On Wed, Dec 30, 2009 at 12:13 PM, Daniel Spångberg <daniels_at_[hidden]>wrote:

> Dear OpenMPI list,
>
> I have used the dynamic rules for collectives to be able to select one
> specific algorithm. With the latest versions of openmpi this seems to be
> broken. Just enabling coll_tuned_use_dynamic_rules causes the code to
> segfault. However, I do not provide a file with rules, since I just want to
> modify the behavior of one routine.
>
> I have tried the below example code on openmpi 1.3.2, 1.3.3, 1.3.4, and
> 1.4. It *works* on 1.3.2, 1.3.3, but segfaults on 1.3.4 and 1.4. I have
> confirmed this on Scientific Linux 5.2, and 5.4. I have also successfully
> reproduced the crash using version 1.4 running on debian etch. All running
> on amd64, compiled from source without other options to configure than
> --prefix. The crash occurs whether I use the intel 11.1 compiler (via env
> CC) or gcc. It also occurs no matter the btl is set to openib,self tcp,self
> sm,self or combinations of those. See below for ompi_info and other info.
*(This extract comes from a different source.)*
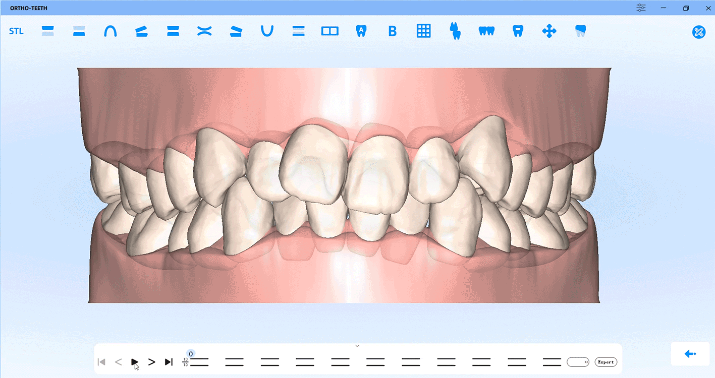Collapse the timeline panel with chevron
The width and height of the screenshot is (715, 378).
pyautogui.click(x=357, y=346)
I
> have tried MPI_Alltoall, MPI_Alltoallv, and MPI_Allreduce which behave the
> same.
>
> #include <stdlib.h>
> #include <mpi.h>
>

>
> int main(int argc, char **argv)
> {
> int rank,size;
> char *buffer, *buffer2;
>
> MPI_Init(&argc,&argv);
>
> MPI_Comm_size(MPI_COMM_WORLD,&size);
> MPI_Comm_rank(MPI_COMM_WORLD,&rank);
>
> buffer=calloc(100*size,1);
> buffer2=calloc(100*size,1);
>
> MPI_Alltoall(buffer,100,MPI_BYTE,buffer2,100,MPI_BYTE,MPI_COMM_WORLD);
>
> MPI_Finalize();
> return 0;
> }
>
> Demonstrated behaviour:
>
> $ ompi_info
> Package: Open MPI daniels_at_arthur Distribution
> Open MPI: 1.4
> Open MPI SVN revision: r22285
> Open MPI release date: Dec 08, 2009
> Open RTE: 1.4
> Open RTE SVN revision: r22285
> Open RTE release date: Dec 08, 2009
> OPAL: 1.4
> OPAL SVN revision: r22285
> OPAL release date: Dec 08, 2009
> Ident string: 1.4
> Prefix:
> /home/daniels/src/MISC/openmpi-1.4/openmpi-1.4_install
> Configured architecture: x86_64-unknown-linux-gnu
> Configure host: arthur
> Configured by: daniels
> Configured on: Tue Dec 29 16:54:37 CET 2009
> Configure host: arthur
> Built by: daniels
> Built on: Tue Dec 29 17:04:36 CET 2009
> Built host: arthur
> C bindings: yes
> C++ bindings: yes
> Fortran77 bindings: yes (all)
> Fortran90 bindings: yes
> Fortran90 bindings size: small
> C compiler: gcc
> C compiler absolute: /usr/bin/gcc
> C++ compiler: g++
> C++ compiler absolute: /usr/bin/g++
> Fortran77 compiler: gfortran
> Fortran77 compiler abs: /usr/bin/gfortran
> Fortran90 compiler: gfortran
> Fortran90 compiler abs: /usr/bin/gfortran
> C profiling: yes
> C++ profiling: yes
> Fortran77 profiling: yes
> Fortran90 profiling: yes
> C++ exceptions: no
> Thread support: posix (mpi: no, progress: no)
> Sparse Groups: no
> Internal debug support: no
> MPI parameter check: runtime
> Memory profiling support: no
> Memory debugging support: no
> libltdl support: yes
> Heterogeneous support: no
> mpirun default --prefix: no
> MPI I/O support: yes
> MPI_WTIME support: gettimeofday
> Symbol visibility support: yes
> FT Checkpoint support: no (checkpoint thread: no)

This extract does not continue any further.